Still, there were enough who appreciated her original bright, chirpy manner that she still mostly acts like that, especially among her own flock. She can get a bit more vicious to outsiders, especially those she feels would hurt her flock. But even within her flock-she holds tightly to them. She doesn't quite demand absolute worship from them, but she often acts unhappy if they're too obvious about other gods they revere. However, if they've found someone they love deeply as part of another flock, she's likely to let them go to join that flock if she feels their devotion is strong enough.
She looks like a humanoid bird, with bright pink and purple colors. However, when she's enraged, or even slightly upset, those colors start to darken in shade, and black markings start to creep among them. And she'll start to show teeth, which she usually doesn't have.
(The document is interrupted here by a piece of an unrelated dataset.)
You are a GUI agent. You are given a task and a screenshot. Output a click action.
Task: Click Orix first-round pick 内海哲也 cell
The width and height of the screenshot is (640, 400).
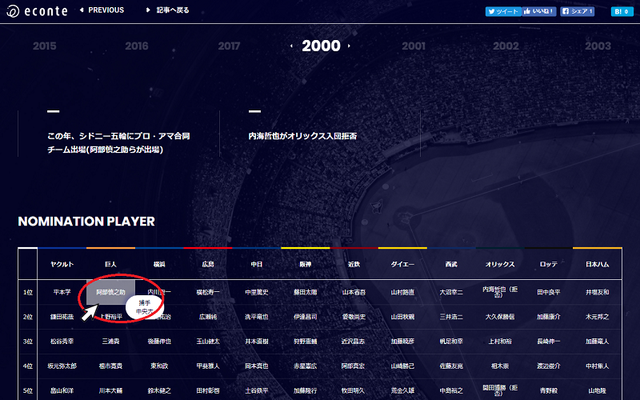500,292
Her world looks like a giant tree, with houses built into the trunk, and some among the thicker branches. It's actually impossible to actually fall off the tree, and it's much easier to traverse than it seems-travel works much faster than you think it would. Each house, however, contains a shrine of some sort to the goddess. Or at least the houses of her older flock members all do, because they know she appreciates it as a gesture. She's fine with almost anything as a way of worship, except maiming or killing other members of her flock without their consent. In such cases, she often rushes in to put herself physically between the two flock members. Her punishments usually involve blocking them off from things they love, and in extreme cases she'll block communication between herself and the offender for anything but an apology. Still, she doesn't do it that often, since it hurts her to be cut off like that as well.
She goes by Ellie, a name apparently given to her by the first member of her flock, although she always appreciates extra titles and honors being added to it.